A expectativa é total e absoluta. Particularmente, o que aconteceu com o André na quarta temporada foi um presente para mim como ator, exatamente porque é muito bom ter tantas ferramentas bem escritas para poder trabalhar. Isso é raro de ver, é raro ter uma oportunidade dessas numa novela, que não tem essa chance de aprofundamento. A novela anda muito mais rápido, são muito mais personagens e histórias. Nesse sentido, minha expectativa é de conseguir desenvolver um trabalho que eu nunca tive a oportunidade de mostrar na televisão, só tive essa oportunidade no teatro. Para mim, 3% é uma vitrine do meu trabalho, de tudo o que sei fazer como ator, a maior parte de todo meu aprendizado eu consegui usar nesse personagem. Além de tudo é a última temporada de uma produção que faz muito sucesso dentro e fora do Brasil, é todo um processo que se conclui.

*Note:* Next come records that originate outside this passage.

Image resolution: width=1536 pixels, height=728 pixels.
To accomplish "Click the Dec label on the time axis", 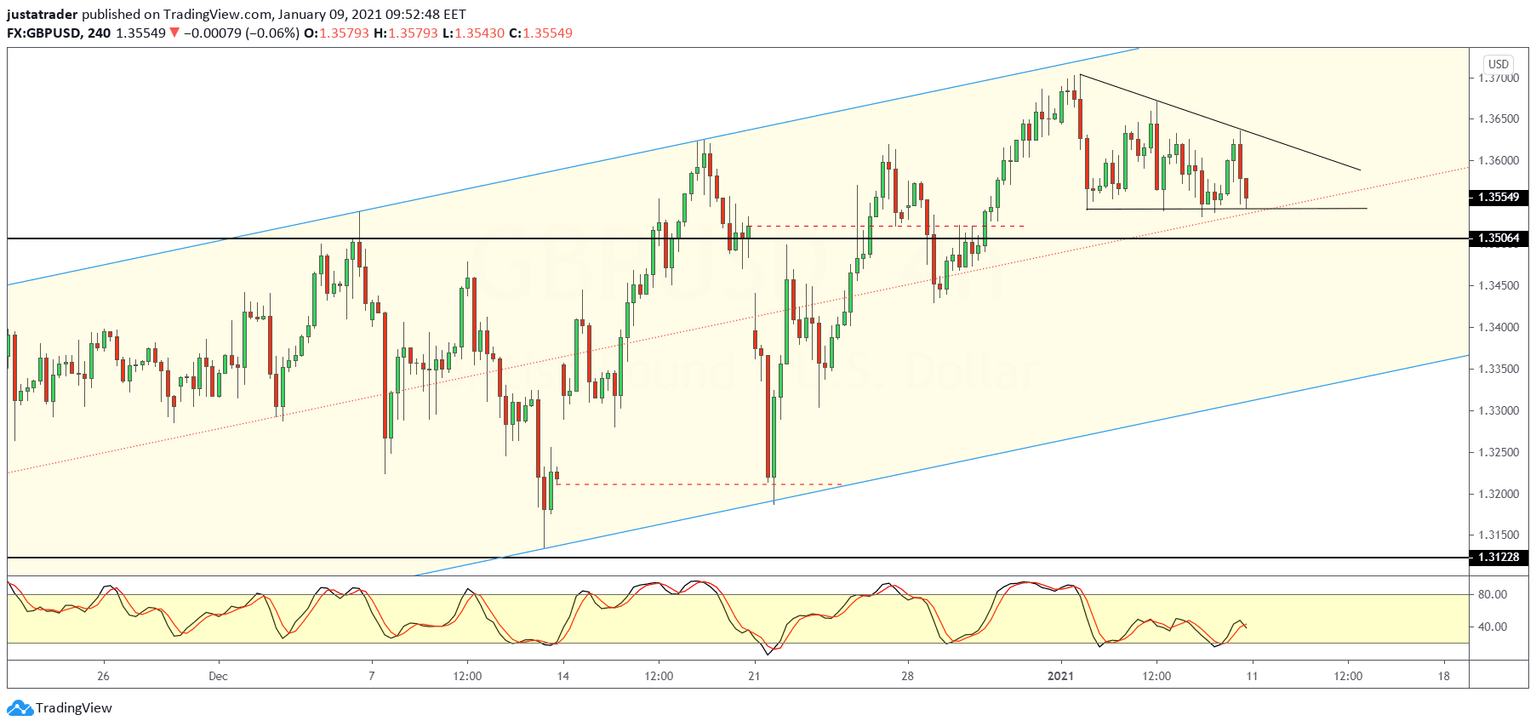I will pos(218,677).
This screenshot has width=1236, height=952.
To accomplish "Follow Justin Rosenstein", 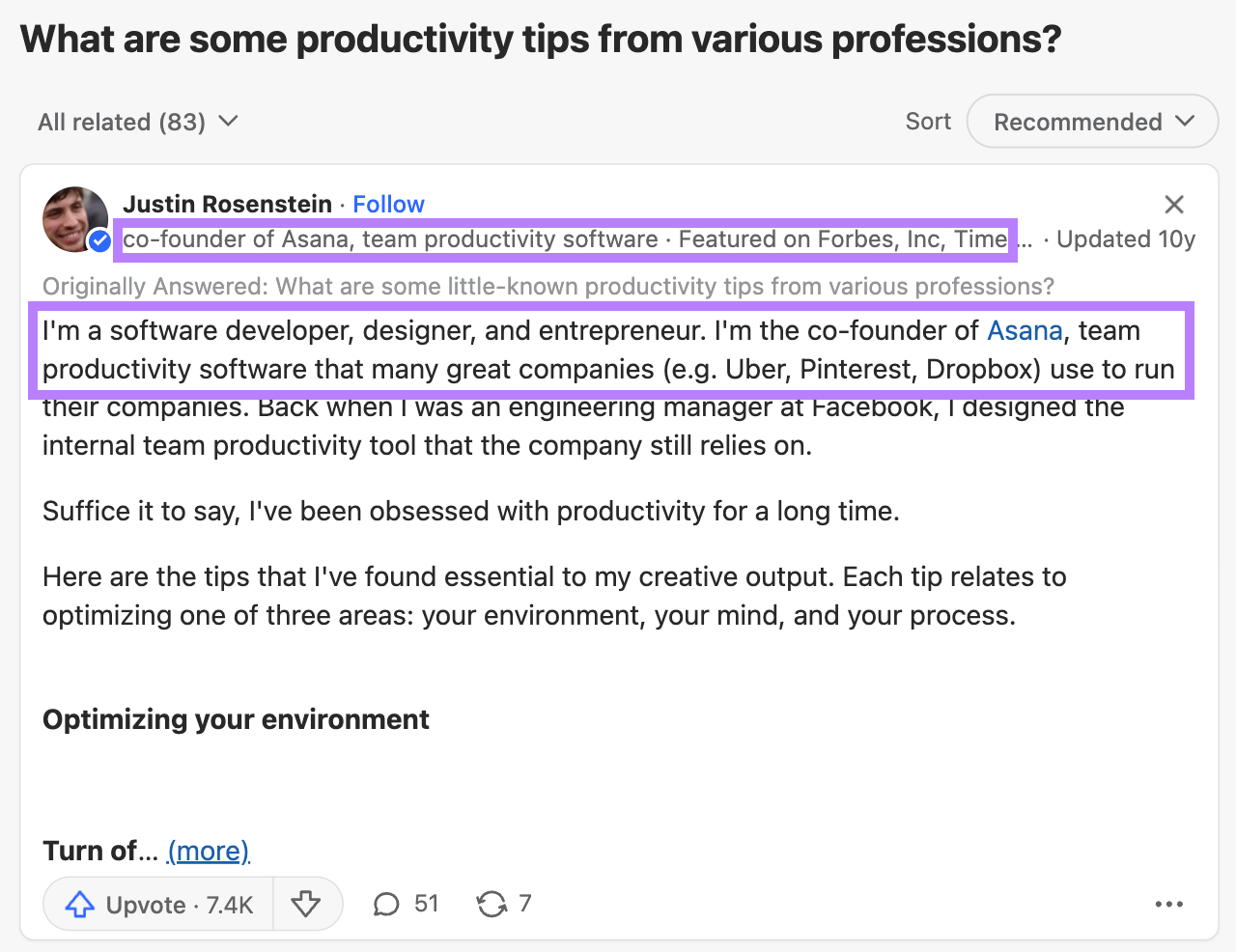I will (x=388, y=204).
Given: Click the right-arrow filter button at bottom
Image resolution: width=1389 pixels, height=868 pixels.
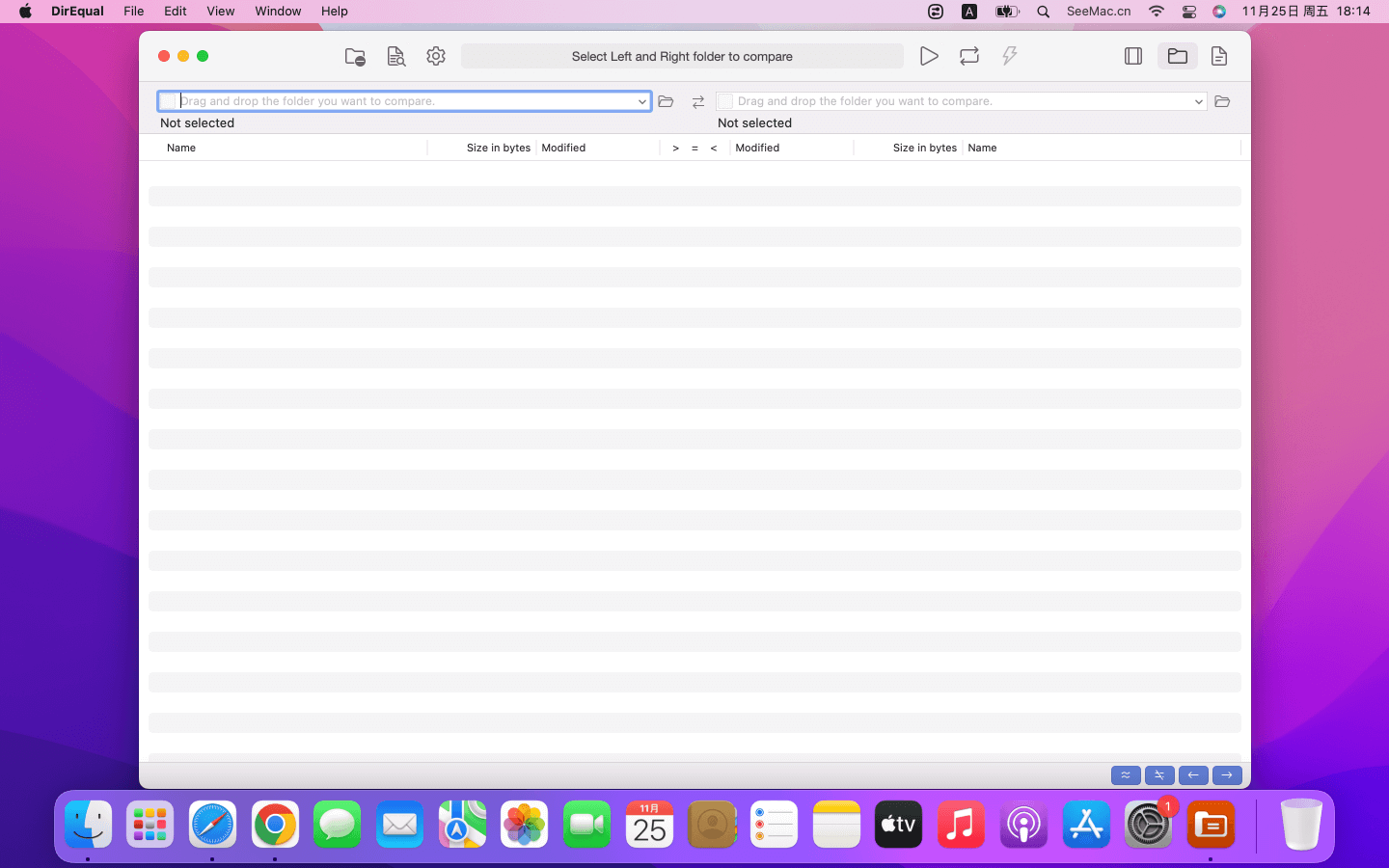Looking at the screenshot, I should tap(1227, 775).
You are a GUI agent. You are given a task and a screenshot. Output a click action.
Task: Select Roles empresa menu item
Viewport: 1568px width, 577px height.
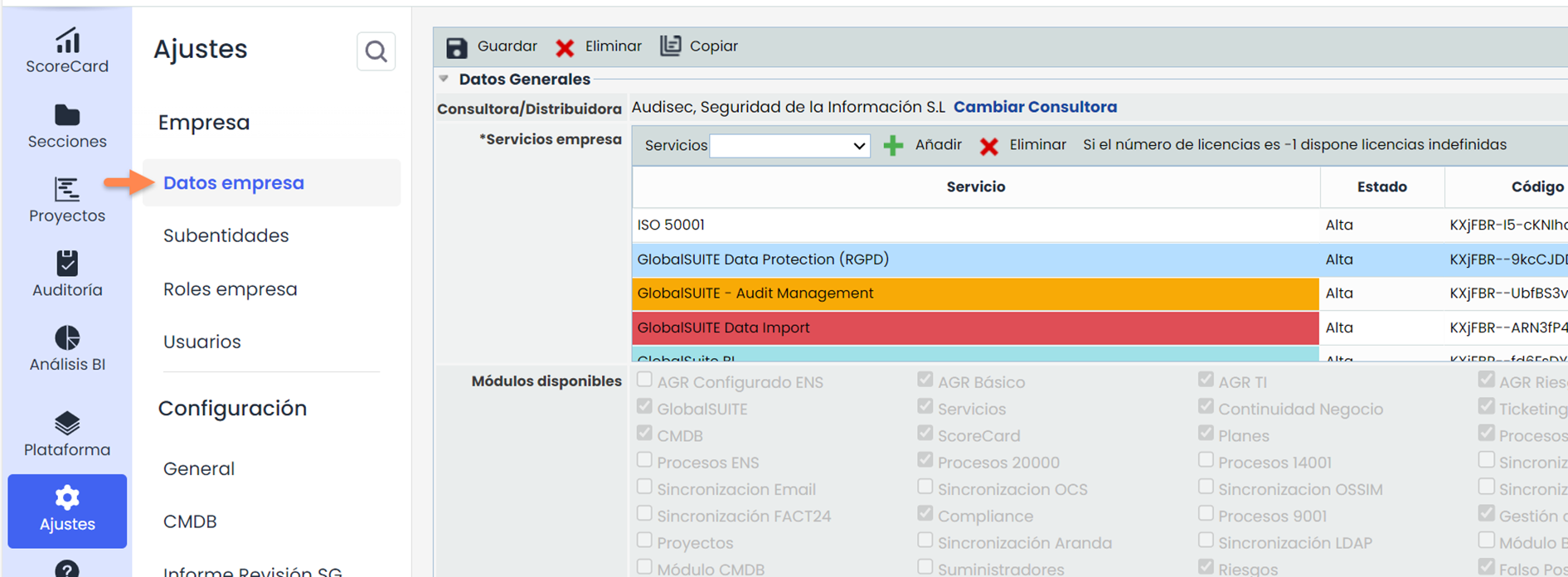pyautogui.click(x=230, y=289)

3% mostra uma divisão social que é muito atual. Qual é a importância de se falar sobre isso?
A série sempre se comprometeu em ser uma série política, mas sem ser panfletária, ela aborda questões políticas e sociais de forma alegórica, mas muito contundente. A série é de ficção científica, mas menos das ciências tecnológicas e mais das ciências sociais. Ela tem muito a ver sobre a questão política atual, polarização, intolerância, agressividade vigente, sobre resolver as coisas a base do grito. A produção foi muito atenta para deixar a série atual, e ao mesmo tempo universal, isso que é incrível. Ela conversa com a situação do nosso país, mas com qualquer regime autoritário, que seja contra a democracia.
A série se passa no futuro. Como você imagina o futuro do Brasil? Em termos de sociedade, estaremos perto do visto em 3%?

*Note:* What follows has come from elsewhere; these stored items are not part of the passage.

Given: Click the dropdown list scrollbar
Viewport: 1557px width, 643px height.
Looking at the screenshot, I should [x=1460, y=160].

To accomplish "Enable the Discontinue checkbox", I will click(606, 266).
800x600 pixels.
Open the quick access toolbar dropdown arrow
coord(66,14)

Não tenho ideia como vai ser nosso país no futuro, a evolução de todos nós como seres humanos não é linear, temos momentos bons, de repente retrocedemos. É impossível prever. O que é possível é sonhar que as pessoas tenham mais compaixão, tolerância, aceitação das diferenças que tanto nos une, que nos faz tão especiais. Eu espero que de maneira nenhuma cheguemos a uma situação de 3%, até porque é uma série distópica, onde 97% vivem na extrema miséria. Não é muito diferente do que vivemos hoje, mas espero que isso mude, que tenhamos um país menos desigual, menos injusto, com maior distribuição de renda, maiores oportunidades de crescimento para todos.

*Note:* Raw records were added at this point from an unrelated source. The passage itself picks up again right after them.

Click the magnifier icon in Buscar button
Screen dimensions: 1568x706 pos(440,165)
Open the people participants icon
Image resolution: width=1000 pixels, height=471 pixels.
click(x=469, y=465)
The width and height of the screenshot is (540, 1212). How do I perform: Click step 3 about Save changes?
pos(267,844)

Você fez no YouTube o Amigo é bom, mas dura muito. Como foi a experiência? É muito diferente estar no Youtube e na televisão ou no teatro?
Foi muito boa, sempre quis desenvolver um trabalho que fosse plural, é muito importante ser um artista assim, os tempos estão mudando e sou ‘’fominha’’, quero fazer parte de tudo o que eu puder. Minha carreira sempre se embasou no teatro, sou um ator de teatro, desde os meus 16 anos, nunca fiquei um ano sem estar em cartaz. Só não estou em cartaz esse ano pela pandemia. A iniciativa do canal surgiu da minha vontade e do Felipe de desenvolver algo juntos, e a forma mais democrática e fácil de criar esse conteúdo, foi no YouTube. No canal sou um Bruno bem mais livre, com muito humor, sem ser levado a sério, em um ambiente de criação espontânea e improvisos. O de 3% é outro, que tem um personagem para defender e um trabalho de responsabilidade surreal. E no teatro é outro processo, sempre produzo as peças que faço, desenvolvo todo o projeto. Os trabalhos são muito distintos e incomparáveis.
Com a pandemia, muitos artistas optaram pela produção remota. Qual é a lição que fica desse período para a arte?
Acho que a lição pós-pandemia não é para os artistas, é para quem consome a arte. A gente não vai parar, sempre lutamos contra diversas adversidades, por uma maior valorização, espaço, adaptação de linguagens. O que temos visto são os artistas fazendo um esforço desumano para transpor a linguagem para uma situação remota. Sinto muito pelo teatro, logo ele que tem sua força na aglomeração, em lotar uma sala com diversas pessoas focadas só no que está acontecendo no palco. Temo que talvez a gente não consiga retomar esse público. A lição que fica é: Se você gosta de arte, teatro, museu, cinema, quando isso tudo passar, volte massivamente e incentive a produção artística.